→ EXERCISE GOAL
Reproduce the following entries line for line, without any changes.

(Entries contained in a dataset)
* * * * * * *

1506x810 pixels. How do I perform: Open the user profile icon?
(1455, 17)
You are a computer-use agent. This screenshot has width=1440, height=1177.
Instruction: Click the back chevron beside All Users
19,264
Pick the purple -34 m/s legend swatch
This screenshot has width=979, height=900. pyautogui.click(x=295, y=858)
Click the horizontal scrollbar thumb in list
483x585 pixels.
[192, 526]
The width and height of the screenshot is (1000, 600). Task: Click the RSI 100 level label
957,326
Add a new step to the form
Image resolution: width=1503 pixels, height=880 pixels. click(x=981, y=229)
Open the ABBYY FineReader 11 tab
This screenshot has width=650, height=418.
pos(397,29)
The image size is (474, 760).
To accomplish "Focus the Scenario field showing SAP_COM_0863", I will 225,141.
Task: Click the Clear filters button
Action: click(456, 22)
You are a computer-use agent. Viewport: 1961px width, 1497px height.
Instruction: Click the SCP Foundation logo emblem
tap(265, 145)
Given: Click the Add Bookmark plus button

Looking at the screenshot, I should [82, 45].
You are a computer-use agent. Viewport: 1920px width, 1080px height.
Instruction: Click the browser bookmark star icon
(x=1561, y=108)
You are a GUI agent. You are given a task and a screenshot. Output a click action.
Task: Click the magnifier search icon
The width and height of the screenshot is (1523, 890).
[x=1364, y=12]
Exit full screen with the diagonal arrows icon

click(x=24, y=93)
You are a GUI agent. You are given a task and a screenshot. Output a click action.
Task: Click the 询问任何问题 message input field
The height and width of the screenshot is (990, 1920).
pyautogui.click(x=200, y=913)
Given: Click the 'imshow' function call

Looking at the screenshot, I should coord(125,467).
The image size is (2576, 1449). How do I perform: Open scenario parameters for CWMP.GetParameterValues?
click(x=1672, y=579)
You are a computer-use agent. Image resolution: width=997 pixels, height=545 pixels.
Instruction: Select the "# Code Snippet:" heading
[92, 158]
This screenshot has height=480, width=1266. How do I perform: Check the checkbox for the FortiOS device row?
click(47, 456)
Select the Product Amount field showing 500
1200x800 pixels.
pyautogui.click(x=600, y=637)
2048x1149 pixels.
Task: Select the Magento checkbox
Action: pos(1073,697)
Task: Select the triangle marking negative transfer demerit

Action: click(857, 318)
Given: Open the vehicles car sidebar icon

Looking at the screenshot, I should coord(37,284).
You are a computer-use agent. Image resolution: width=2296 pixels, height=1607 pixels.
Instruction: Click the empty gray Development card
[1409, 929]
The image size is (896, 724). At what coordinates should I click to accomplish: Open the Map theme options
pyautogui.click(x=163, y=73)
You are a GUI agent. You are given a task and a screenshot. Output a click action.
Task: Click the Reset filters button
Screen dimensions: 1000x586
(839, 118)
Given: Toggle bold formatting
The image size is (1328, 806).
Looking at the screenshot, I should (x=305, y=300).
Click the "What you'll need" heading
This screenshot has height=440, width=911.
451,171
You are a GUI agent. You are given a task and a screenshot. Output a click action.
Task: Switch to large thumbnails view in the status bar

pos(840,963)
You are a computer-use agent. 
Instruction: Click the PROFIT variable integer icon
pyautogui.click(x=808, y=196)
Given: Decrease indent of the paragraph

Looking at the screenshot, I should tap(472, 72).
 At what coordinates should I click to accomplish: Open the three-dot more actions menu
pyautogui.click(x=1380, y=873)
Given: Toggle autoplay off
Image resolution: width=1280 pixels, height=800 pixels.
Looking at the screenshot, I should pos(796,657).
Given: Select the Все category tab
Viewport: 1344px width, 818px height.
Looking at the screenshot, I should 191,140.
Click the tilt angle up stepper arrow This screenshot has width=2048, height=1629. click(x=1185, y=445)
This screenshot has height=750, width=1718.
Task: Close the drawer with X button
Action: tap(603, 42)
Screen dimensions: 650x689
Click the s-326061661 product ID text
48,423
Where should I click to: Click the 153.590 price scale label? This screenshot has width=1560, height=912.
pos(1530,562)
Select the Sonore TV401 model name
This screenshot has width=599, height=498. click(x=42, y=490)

* * * * * * *

→ COMPLETE ANSWER
1506x810 pixels. How do I perform: Open the user profile icon?
(1455, 17)
You are a computer-use agent. This screenshot has width=1440, height=1177.
Instruction: Click the back chevron beside All Users
19,264
Pick the purple -34 m/s legend swatch
This screenshot has width=979, height=900. pyautogui.click(x=295, y=858)
Click the horizontal scrollbar thumb in list
483x585 pixels.
[192, 526]
The width and height of the screenshot is (1000, 600). Task: Click the RSI 100 level label
957,326
Add a new step to the form
Image resolution: width=1503 pixels, height=880 pixels. click(x=981, y=229)
Open the ABBYY FineReader 11 tab
This screenshot has width=650, height=418.
pos(397,29)
The image size is (474, 760).
To accomplish "Focus the Scenario field showing SAP_COM_0863", I will 225,141.
Task: Click the Clear filters button
Action: click(456, 22)
You are a computer-use agent. Viewport: 1961px width, 1497px height.
Instruction: Click the SCP Foundation logo emblem
tap(265, 145)
Given: Click the Add Bookmark plus button

Looking at the screenshot, I should [82, 45].
You are a computer-use agent. Viewport: 1920px width, 1080px height.
Instruction: Click the browser bookmark star icon
(x=1561, y=108)
You are a GUI agent. You are given a task and a screenshot. Output a click action.
Task: Click the magnifier search icon
The width and height of the screenshot is (1523, 890).
[x=1364, y=12]
Exit full screen with the diagonal arrows icon

click(x=24, y=93)
You are a GUI agent. You are given a task and a screenshot. Output a click action.
Task: Click the 询问任何问题 message input field
The height and width of the screenshot is (990, 1920).
pyautogui.click(x=200, y=913)
Given: Click the 'imshow' function call

Looking at the screenshot, I should coord(125,467).
The image size is (2576, 1449). How do I perform: Open scenario parameters for CWMP.GetParameterValues?
click(x=1672, y=579)
You are a computer-use agent. Image resolution: width=997 pixels, height=545 pixels.
Instruction: Select the "# Code Snippet:" heading
[92, 158]
This screenshot has height=480, width=1266. How do I perform: Check the checkbox for the FortiOS device row?
click(47, 456)
Select the Product Amount field showing 500
1200x800 pixels.
pyautogui.click(x=600, y=637)
2048x1149 pixels.
Task: Select the Magento checkbox
Action: pos(1073,697)
Task: Select the triangle marking negative transfer demerit

Action: click(857, 318)
Given: Open the vehicles car sidebar icon

Looking at the screenshot, I should coord(37,284).
You are a computer-use agent. Image resolution: width=2296 pixels, height=1607 pixels.
Instruction: Click the empty gray Development card
[1409, 929]
The image size is (896, 724). At what coordinates should I click to accomplish: Open the Map theme options
pyautogui.click(x=163, y=73)
You are a GUI agent. You are given a task and a screenshot. Output a click action.
Task: Click the Reset filters button
Screen dimensions: 1000x586
(839, 118)
Given: Toggle bold formatting
The image size is (1328, 806).
Looking at the screenshot, I should (x=305, y=300).
Click the "What you'll need" heading
This screenshot has height=440, width=911.
451,171
You are a GUI agent. You are given a task and a screenshot. Output a click action.
Task: Switch to large thumbnails view in the status bar

pos(840,963)
You are a computer-use agent. 
Instruction: Click the PROFIT variable integer icon
pyautogui.click(x=808, y=196)
Given: Decrease indent of the paragraph

Looking at the screenshot, I should tap(472, 72).
 At what coordinates should I click to accomplish: Open the three-dot more actions menu
pyautogui.click(x=1380, y=873)
Given: Toggle autoplay off
Image resolution: width=1280 pixels, height=800 pixels.
Looking at the screenshot, I should pos(796,657).
Given: Select the Все category tab
Viewport: 1344px width, 818px height.
Looking at the screenshot, I should 191,140.
Click the tilt angle up stepper arrow This screenshot has width=2048, height=1629. click(x=1185, y=445)
This screenshot has height=750, width=1718.
Task: Close the drawer with X button
Action: tap(603, 42)
Screen dimensions: 650x689
Click the s-326061661 product ID text
48,423
Where should I click to: Click the 153.590 price scale label? This screenshot has width=1560, height=912.
pos(1530,562)
Select the Sonore TV401 model name
This screenshot has width=599, height=498. click(x=42, y=490)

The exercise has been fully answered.